1.     Safe Evacuation:  CMS wants you to develop an evacuation plan which considers the care and treatment needs of evacuees.  The plan should also spell out staff responsibilities, transportation needs, and identify locations that will be used for evacuation.  The evacuation protocols should address where the evacuees will go but also where the staff members go as many times the evacuation location for the two are different.  What will your transportation needs look like?  How many vehicles do you have?  Will you use vehicles of opportunity to evacuate your patients and staff?  If you are an RHC or FQHC, you must also place exit signs to guide patients and staff in the event of an evacuation from your facility.

2.     Shelter in Place:  CMS wants you to develop a plan to shelter in place for your patients, staff, and volunteers.  Not every emergency allows you to evacuate your facility.  The most common threat that requires a shelter in place decision is probably a tornado.  Your policy and procedures should identify the criteria for determining which staff and patients will shelter in place before an evacuation.  When developing your plan, don’t forget to consider the ability of your building to survive a disaster as well as what proactive steps you can take prior to a situation that requires you to shelter in place.  These are critical decisions that need to be well thought out before an actual emergency occurs.

3.     Preserve Medical Documentation:  CMS requires that you establish a system of medical documentation that preserves patient information, ensure patient records are secure and kept confidential, and readily available to support continuity of care during and after an emergency.  Your policy and procedures should explain how you will accomplish this as well as stay in compliance with the HIPAA privacy and security rule.  That is to say, your procedures must show how you will protect the privacy and security of individual’s personal health records whether you have electronic or paper medical records.

4.     Using Volunteers:  CMS wants you to develop policy and procedures to use volunteers in an emergency and other staffing strategies.  Your procedures should explain how you will use volunteers with different skill levels.
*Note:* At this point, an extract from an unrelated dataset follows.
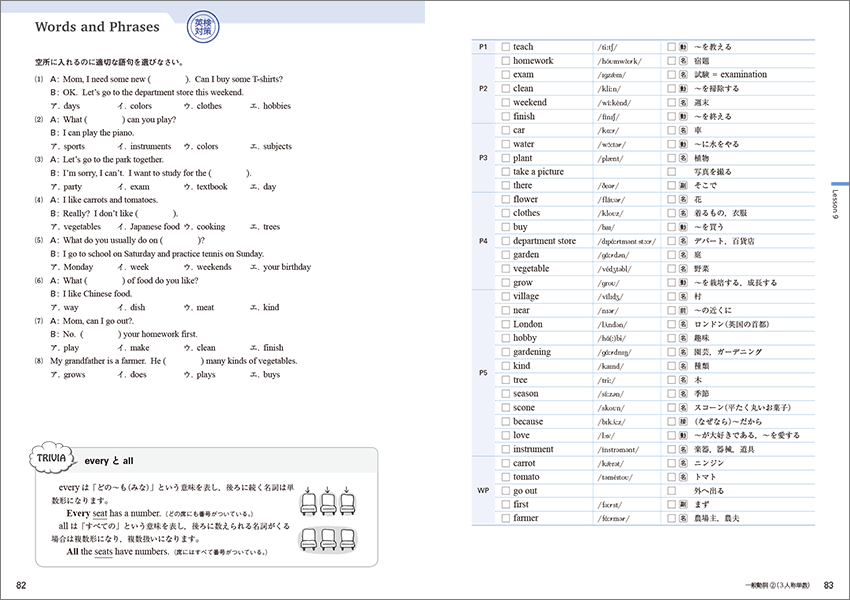
Task: Select the P5 section label
Action: (x=482, y=373)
For instance, you may have healthcare professionals who volunteer during an emergency.  How will you provide privileging and credentialing process in an emergency that ensures the volunteers can perform services within their scope of practice and training?  You will have to look at your state laws and regulations for guidance.  You also have federal teams that may volunteer in an emergency and are federally designated health care professionals such as the Public Health Service (PHS) staff, National Disaster Medical System (NDMS) medical teams, Department of Defense (DOD) Nurse Corps, or the Medical Reserve Corps (MRC).  Your policy and procedures should also spell out how you will use non-medical volunteers.  These individuals will perform non-medical tasks during your emergency.

CMS requires you to develop policies and procedures and review them annually.  This allows you to update them if needed.  The policies and procedures must align with the risk assessment and hazards identified during your risk assessment and address safe evacuation of your patients and staff, sheltering in place, preserving medical documentation, and how you will use both medical professional and non-professional volunteers. CMS recommends you have a central place to house your emergency preparedness program documents.  And remember to review your current HIPAA policies for areas where there is commonality or where you have already addressed some of the requirements of the Emergency Preparedness Plan.